Insight from veteran Nevada reporter Dennis Myers

See also occasional postings of Poor Denny's Almanac at the NevadaLabor.com Breaking News & Bulletins Section

Dennis Myers blogs at the Reno News & Review

Skinned and Barbecued
GOP governor & lawmakers turn Democrats into Jimmy Carter's attack rabbit

Dennis Myers / Reno News & Review / 6-16-2011

Workers only got worked over by the "jobs-jobs-jobs" legislature
Dennis Myers / Reno News & Review / 6-9-2011

2011 Legislative Session Became a War Against Workers
And with the neglect of media stenographers, the workers lost —> badly
Reno News & Review Editorial / 6-9-2011

Required Reading: Myers on 8 freakin' years of war

MORE MYERS: Boston Tea Party was a protest of a tax cut
Poor Denny's Almanac 12-16-2010

Death Star: Myers STAR bonds exposés
Reno News & Review, April 2 and 25, 2009
See also Cabellyup.com

MORE MYERS : Ghosts of Mississippi, Pennsylvania and Latin America
Poor Denny's Almanac 6-21-2005

One person, one signature
By Dennis Myers
Daily Sparks Tribune / December 5, 2003

On November 19, a group of right wing political activists filed suit in federal court to overturn a restrictive formula that signature gatherers must follow to get an initiative petition on the Nevada ballot.
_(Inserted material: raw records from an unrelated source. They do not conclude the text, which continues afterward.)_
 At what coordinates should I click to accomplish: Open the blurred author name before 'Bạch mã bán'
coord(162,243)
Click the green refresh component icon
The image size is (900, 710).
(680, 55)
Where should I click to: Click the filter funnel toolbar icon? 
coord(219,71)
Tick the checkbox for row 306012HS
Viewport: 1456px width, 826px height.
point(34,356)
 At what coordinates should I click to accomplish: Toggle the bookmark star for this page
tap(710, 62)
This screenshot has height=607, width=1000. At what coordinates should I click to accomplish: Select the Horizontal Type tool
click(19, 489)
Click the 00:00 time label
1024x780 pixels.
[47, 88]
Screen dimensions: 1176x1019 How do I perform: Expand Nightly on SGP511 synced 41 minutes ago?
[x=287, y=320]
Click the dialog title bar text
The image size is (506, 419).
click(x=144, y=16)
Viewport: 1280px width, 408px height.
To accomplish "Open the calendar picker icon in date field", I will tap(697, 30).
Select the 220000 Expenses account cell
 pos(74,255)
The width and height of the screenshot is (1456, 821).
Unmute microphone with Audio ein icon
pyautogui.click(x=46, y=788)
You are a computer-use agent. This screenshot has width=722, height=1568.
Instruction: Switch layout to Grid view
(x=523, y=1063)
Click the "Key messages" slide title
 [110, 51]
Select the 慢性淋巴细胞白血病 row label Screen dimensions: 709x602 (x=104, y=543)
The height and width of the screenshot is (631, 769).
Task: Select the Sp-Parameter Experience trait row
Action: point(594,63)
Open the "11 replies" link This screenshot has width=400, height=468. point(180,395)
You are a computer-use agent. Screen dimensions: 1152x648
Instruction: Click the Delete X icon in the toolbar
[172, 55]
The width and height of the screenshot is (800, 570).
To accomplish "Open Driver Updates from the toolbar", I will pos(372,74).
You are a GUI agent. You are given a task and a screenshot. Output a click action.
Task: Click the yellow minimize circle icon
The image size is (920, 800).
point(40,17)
The activists are opposed to the tax plan approved by the 2003 Nevada Legislature.

By trying to open up the initiative process and make it easier to use and fairer, they are doing a service for all Nevadans. For their trouble they are being criticized for being undemocratic.

The formula they are challenging requires petitioners to get ten percent of their signatures in each of three fourths of the counties. This means that signature gatherers cannot simply go where the people are. They must go into the hamlets of rural Nevada, which becomes a much more expensive process and makes initiative campaigns, like candidate campaigns, big business — out of the reach of ordinary citizens. In recent years, with one exception, no initiative petition has been able to make it onto the ballot without paid signature gatherers.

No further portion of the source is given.